My relationship with my Mummy was not always the easiest. We clashed a bit during the stereotypical teenage years and that followed us into my adulthood. My mother was a wonderful woman. She was dedicated to her family and her profession, she would do anything for anyone, she was unerringly nice and was wickedly and quietly smart – she would make you think you were the smartest person in the room when really, she was. She was loved by many but as her daughter, I related differently to her; we both had expectations of each other that didn’t always make for a smooth ride.
Like with any relationship, there were always little grievances. I would get irritated when my parents would visit and Mummy would want to immediately try to start cleaning stuff up. She would ask if I wanted her to do this and that around the house and I would say no, nope, not today…it was a little dance that we did.

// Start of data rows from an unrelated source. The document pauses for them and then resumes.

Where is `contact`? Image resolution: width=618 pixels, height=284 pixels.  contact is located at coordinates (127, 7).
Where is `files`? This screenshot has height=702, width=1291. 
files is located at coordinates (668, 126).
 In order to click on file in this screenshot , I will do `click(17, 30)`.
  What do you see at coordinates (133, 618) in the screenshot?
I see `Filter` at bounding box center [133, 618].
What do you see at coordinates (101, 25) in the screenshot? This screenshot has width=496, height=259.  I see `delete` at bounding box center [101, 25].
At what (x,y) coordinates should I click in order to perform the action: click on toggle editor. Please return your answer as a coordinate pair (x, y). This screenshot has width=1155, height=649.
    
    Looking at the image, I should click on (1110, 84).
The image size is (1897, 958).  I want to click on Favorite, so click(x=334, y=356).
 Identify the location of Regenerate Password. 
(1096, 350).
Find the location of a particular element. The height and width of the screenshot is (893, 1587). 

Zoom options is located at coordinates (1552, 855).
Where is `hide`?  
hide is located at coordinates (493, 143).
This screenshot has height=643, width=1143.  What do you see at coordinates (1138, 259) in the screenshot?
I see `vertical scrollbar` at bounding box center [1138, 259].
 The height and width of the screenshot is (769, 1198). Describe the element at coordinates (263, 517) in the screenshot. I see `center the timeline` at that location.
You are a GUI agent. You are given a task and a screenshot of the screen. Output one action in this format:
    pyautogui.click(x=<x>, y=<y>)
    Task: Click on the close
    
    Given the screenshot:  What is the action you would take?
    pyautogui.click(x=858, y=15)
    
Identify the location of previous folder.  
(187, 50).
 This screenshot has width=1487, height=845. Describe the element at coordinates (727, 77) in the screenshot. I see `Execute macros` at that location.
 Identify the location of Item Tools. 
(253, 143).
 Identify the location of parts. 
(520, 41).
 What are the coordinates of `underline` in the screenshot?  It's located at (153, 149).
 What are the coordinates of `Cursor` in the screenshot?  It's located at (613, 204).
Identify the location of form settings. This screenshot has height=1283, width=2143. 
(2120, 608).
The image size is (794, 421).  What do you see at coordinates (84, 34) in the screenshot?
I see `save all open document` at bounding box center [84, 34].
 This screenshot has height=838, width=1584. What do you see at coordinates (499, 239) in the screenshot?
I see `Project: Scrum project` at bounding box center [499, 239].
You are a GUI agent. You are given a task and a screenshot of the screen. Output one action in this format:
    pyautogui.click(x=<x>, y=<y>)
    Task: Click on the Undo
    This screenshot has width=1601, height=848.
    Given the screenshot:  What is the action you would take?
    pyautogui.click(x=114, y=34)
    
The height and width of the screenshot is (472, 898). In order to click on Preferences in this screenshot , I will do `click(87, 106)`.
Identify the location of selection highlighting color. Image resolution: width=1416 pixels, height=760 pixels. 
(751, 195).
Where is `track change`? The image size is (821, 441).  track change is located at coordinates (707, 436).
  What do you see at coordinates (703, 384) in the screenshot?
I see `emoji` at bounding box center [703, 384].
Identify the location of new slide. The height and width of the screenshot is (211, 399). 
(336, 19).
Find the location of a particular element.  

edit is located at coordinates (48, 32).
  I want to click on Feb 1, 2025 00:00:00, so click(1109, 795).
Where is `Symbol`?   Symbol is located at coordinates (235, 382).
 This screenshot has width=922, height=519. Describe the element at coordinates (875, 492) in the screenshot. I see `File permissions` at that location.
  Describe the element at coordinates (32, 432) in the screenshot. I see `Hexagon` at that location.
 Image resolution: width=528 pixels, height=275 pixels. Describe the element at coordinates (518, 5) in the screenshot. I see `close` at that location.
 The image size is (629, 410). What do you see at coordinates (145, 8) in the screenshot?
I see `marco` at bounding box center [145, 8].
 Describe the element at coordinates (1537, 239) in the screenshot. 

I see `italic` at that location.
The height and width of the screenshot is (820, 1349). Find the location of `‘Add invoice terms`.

There were two reasons I would decline; one was that I really did not want her to exert herself and the second was that I felt like if I said yes, it would show that I couldn’t take care of my own stuff.
When my mother got sick, all of my assertions of adulthood, the façade that we often build of being strong and invulnerable, crumbled…melted like ice cream on a hot summer day. I became her child again, wanting to wrap myself up in her skirt and never leave her. I rediscovered my mother in the last few months of her life and while that may seem achingly sad, I am forever grateful that it happened.
In the years that she’s been gone, I have realized over and over again how right she was about so many things and it makes me shake my head at just how smart and perceptive she really was. My brother and I often have conversations that revolve around what she would have said or thought about whatever we are discussing. She is in our head and in our hearts.
So here is my message to you today - celebrate your Mom with pomp and circumstance – ply her with gifts, take her out, love her as much as you can. And when she comes over for a visit, just let her do the dishes, it isn’t that big of a deal, believe me.